** Begin DATASET RECORDS **

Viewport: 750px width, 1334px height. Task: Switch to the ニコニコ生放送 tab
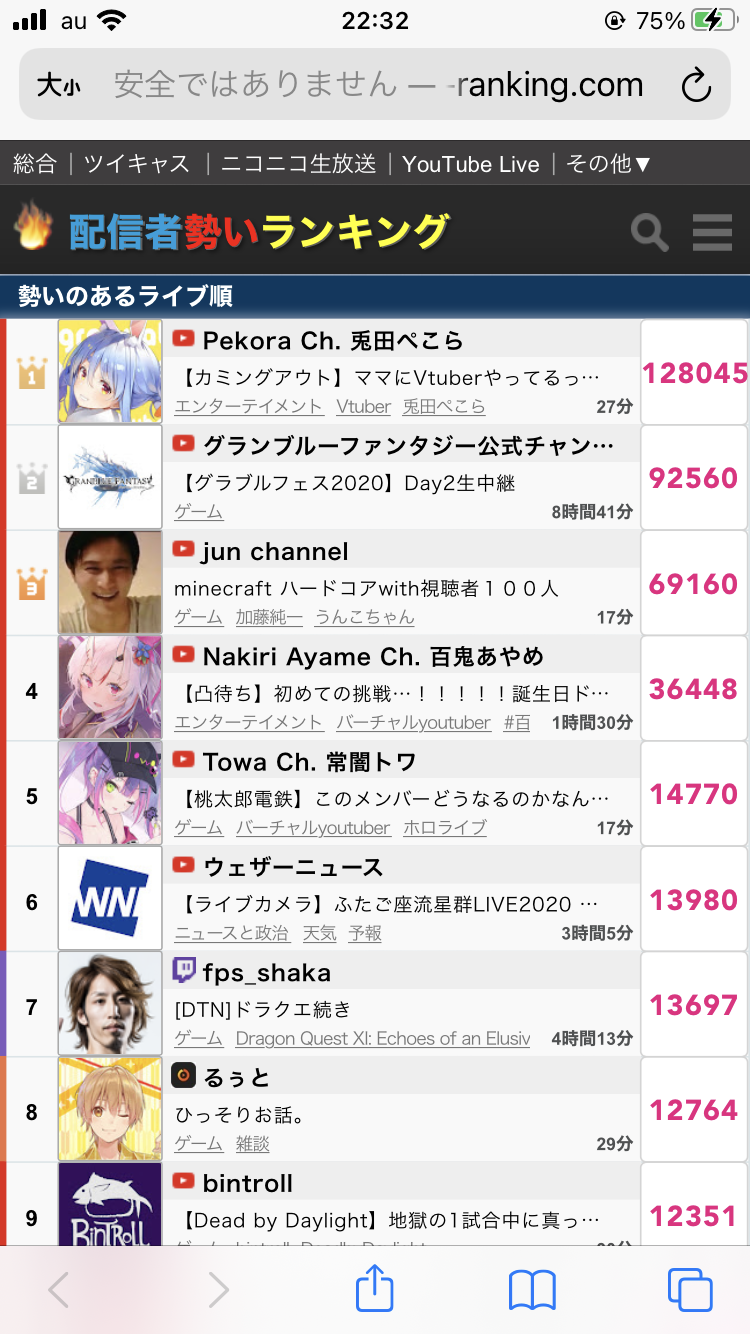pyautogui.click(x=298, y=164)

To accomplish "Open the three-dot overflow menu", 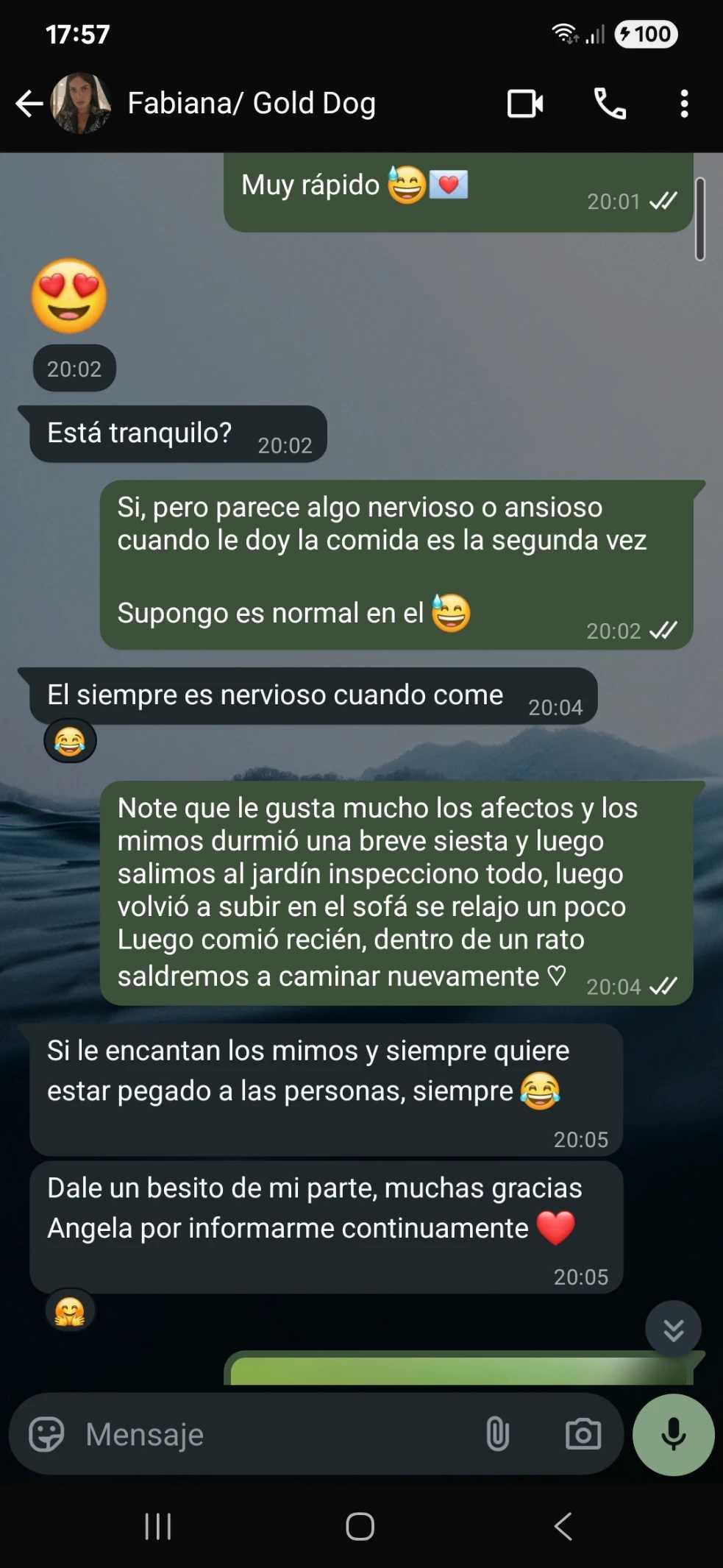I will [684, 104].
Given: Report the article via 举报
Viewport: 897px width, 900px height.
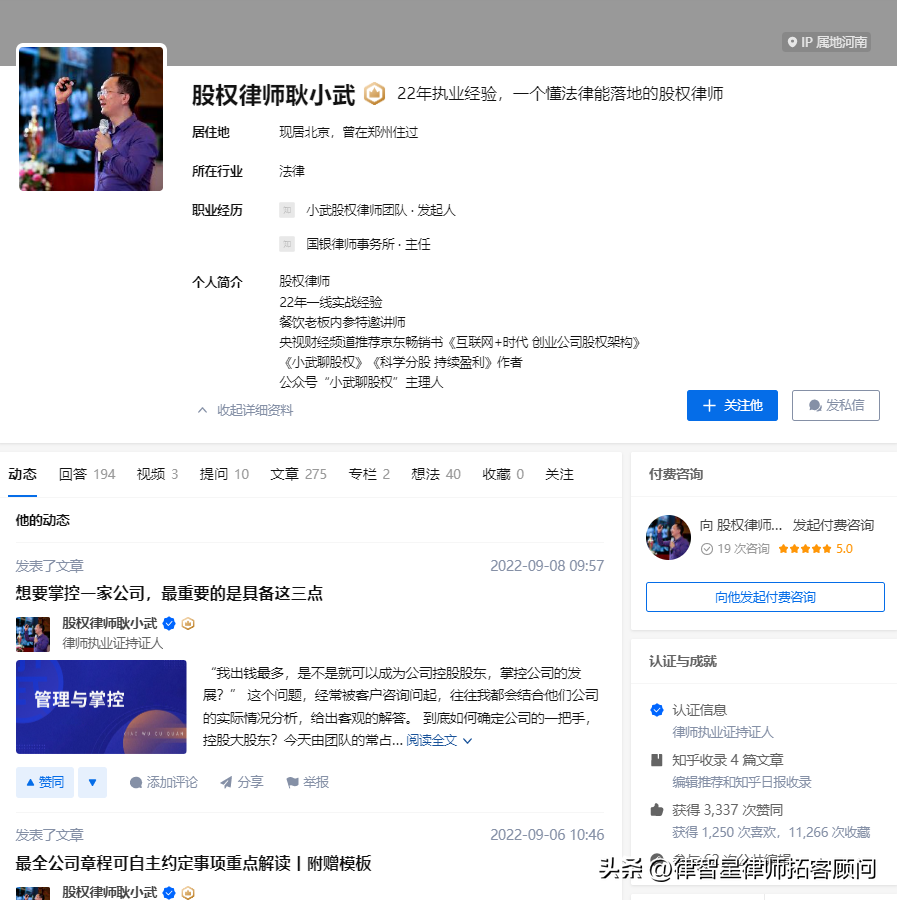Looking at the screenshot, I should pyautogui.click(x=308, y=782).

** End DATASET RECORDS **
** Begin DATASET RECORDS **

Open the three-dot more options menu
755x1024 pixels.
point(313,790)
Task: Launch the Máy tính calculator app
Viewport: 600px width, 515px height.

** End DATASET RECORDS **
** Begin DATASET RECORDS **

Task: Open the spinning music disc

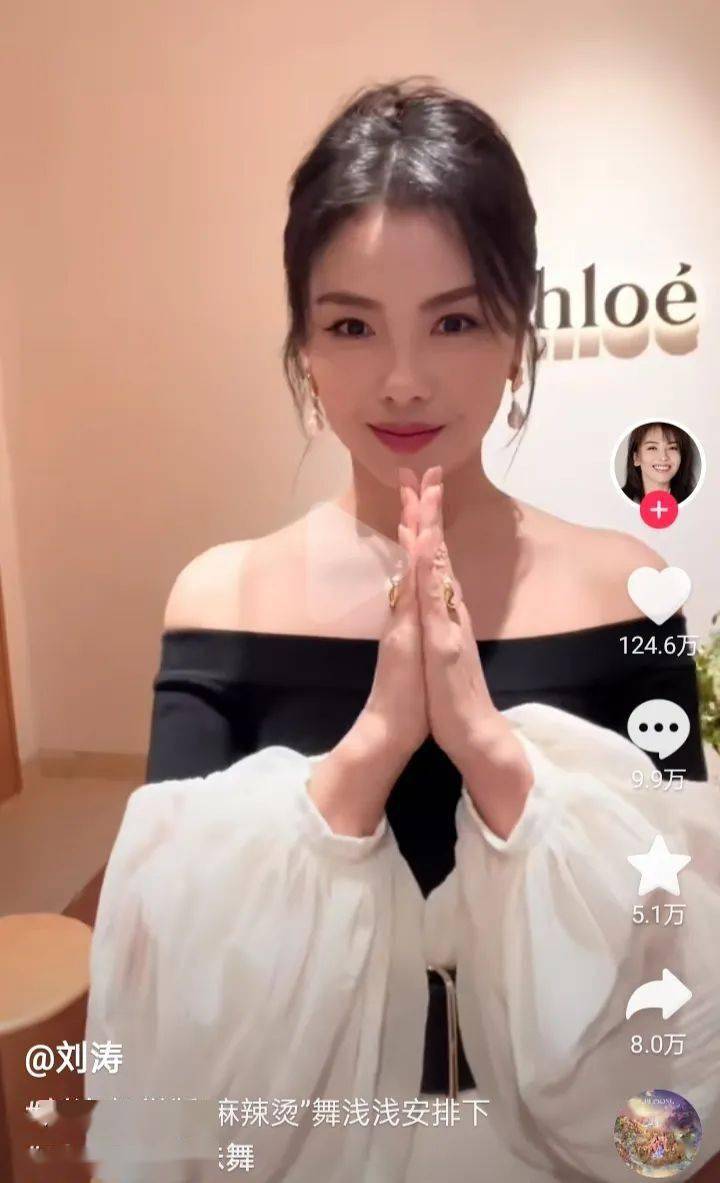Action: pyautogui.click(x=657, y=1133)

** End DATASET RECORDS **

* REQUIRED TASK *
Repeat the stretch of lines from the one containing "Task: Launch the Máy tính calculator app" through the one containing "Viewport: 600px width, 515px height.".

* RESULT *
Task: Launch the Máy tính calculator app
Viewport: 600px width, 515px height.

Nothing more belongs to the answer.